Bridges are subject to loads. Some loads are known as dead loads. These are loads that are made up of the weight of the structure itself. Another load is known as the live load. This load is made up of the weight of the traffic on the bridge. Another load is the weather load. It is the load that is caused by the wind and other weather-related activity. When a bridge is designed, all of these loads must be taken into account. If they are not all properly balanced, the bridge will not stand.
Depending upon the type of bridge, the loads that are put upon the bridge result in forces that are specific to the design of the bridge. In a suspension bridge, the dead load and live load produce tension on the cables. Tension is a pulling force(<– –>). In a suspension bridge, the towers exert compression. Compression is the squeezing force (–> <–) that acts against the tension. You can see the compression forces on the towers marked in red. The towers are able to exert this force because they are secure on footings well beneath the soil beneath the water. The tension of the horizontal cables helps to hold the towers in place, too. As the towers push back on the cables, a balance is reached. This balance must be maintained in the face of not only a dead load, but a live load and a weather load, too.
You’ll also notice that the suspension cables that go from shore to shore are anchored at the banks or further back. This results in a finite amount of cable that passes up and over the towers. The shape of the horizontal suspension cables forms a parabola because the cables from those cables to the deck of the bridge are spaced evenly. This uniform placement is important because it ensures an equal distribution of the dead load of the bridge.

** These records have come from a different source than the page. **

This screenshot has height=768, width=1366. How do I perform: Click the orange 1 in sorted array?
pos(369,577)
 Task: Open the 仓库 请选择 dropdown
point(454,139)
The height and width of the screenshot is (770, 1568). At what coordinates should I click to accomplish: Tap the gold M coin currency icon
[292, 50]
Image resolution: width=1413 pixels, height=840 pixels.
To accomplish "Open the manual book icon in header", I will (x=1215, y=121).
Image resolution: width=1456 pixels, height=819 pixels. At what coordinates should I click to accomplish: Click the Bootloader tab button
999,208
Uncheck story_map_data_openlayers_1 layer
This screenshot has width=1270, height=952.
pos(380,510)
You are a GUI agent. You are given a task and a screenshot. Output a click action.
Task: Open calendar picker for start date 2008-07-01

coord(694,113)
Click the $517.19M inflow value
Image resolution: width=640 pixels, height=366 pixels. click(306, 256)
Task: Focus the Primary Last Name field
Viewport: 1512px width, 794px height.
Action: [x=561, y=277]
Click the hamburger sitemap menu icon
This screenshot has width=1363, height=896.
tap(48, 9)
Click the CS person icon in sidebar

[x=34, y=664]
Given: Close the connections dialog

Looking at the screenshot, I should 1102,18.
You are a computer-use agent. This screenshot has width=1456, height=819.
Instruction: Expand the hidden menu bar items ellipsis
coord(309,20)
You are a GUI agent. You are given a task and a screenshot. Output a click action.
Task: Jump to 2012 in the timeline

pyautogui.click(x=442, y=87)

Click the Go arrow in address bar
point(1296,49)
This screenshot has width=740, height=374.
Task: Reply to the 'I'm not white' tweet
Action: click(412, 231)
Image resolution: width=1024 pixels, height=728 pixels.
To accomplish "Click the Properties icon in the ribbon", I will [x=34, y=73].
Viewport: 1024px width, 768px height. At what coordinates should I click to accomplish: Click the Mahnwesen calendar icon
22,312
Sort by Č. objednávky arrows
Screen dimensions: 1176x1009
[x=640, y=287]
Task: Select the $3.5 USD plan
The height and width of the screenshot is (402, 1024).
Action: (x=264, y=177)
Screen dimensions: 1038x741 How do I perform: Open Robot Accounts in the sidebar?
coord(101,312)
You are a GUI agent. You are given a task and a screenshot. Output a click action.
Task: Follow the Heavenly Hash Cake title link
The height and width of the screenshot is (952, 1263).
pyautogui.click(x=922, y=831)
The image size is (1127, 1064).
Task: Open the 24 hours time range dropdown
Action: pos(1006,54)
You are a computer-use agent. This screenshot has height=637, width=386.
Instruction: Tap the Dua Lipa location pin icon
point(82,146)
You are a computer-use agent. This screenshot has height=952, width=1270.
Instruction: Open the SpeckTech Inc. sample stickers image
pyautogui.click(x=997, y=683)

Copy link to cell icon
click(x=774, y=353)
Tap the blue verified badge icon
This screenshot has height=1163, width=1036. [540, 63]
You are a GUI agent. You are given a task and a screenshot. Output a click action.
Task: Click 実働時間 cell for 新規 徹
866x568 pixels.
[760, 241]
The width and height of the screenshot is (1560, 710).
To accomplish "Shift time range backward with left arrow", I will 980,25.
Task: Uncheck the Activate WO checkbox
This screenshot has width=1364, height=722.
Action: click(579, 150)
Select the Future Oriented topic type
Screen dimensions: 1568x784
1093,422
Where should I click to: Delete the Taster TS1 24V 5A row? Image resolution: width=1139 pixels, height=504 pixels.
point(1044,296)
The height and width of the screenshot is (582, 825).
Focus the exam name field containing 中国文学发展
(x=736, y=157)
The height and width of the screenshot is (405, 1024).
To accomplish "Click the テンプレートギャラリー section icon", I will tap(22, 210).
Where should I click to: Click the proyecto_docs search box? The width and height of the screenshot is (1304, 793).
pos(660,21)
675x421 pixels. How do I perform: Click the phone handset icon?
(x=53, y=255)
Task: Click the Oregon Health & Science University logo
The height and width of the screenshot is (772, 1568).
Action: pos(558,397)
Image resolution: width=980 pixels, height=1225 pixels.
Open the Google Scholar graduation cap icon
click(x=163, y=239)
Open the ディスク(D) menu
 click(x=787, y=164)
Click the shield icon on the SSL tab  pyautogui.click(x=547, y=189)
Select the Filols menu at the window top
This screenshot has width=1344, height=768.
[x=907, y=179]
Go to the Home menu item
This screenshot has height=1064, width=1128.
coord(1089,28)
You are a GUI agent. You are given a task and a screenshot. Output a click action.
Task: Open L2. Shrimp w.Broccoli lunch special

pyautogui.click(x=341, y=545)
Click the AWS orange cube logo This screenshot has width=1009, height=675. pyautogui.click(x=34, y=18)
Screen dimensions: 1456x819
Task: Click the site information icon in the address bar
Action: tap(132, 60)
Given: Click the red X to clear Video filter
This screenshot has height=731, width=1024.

Let’s look at this in a less scientific way. Suppose the trees available for the ropes to tie the hammock were not as tall as we’d like, or we did not know how to tie a strong knot. We could make a terrific loop, but not a terrific knot for the purposes of suspending a hammock. We could put the rope over the branch – see how it is not straight and tall – and then secure it some distance away with a stake. This would mean that the rope at either ends of the hammock went up and over a standing structure (in this case, a tree trunk that was not straight up and down) and was supported by a stake driven through the loop at the end of the rope. This is the same idea behind the wires that are secured at an anchorage before going up and over a tower. In this case, there are two simple suspenders, rather than a series of suspenders hanging down from the looping wire, but you get the idea!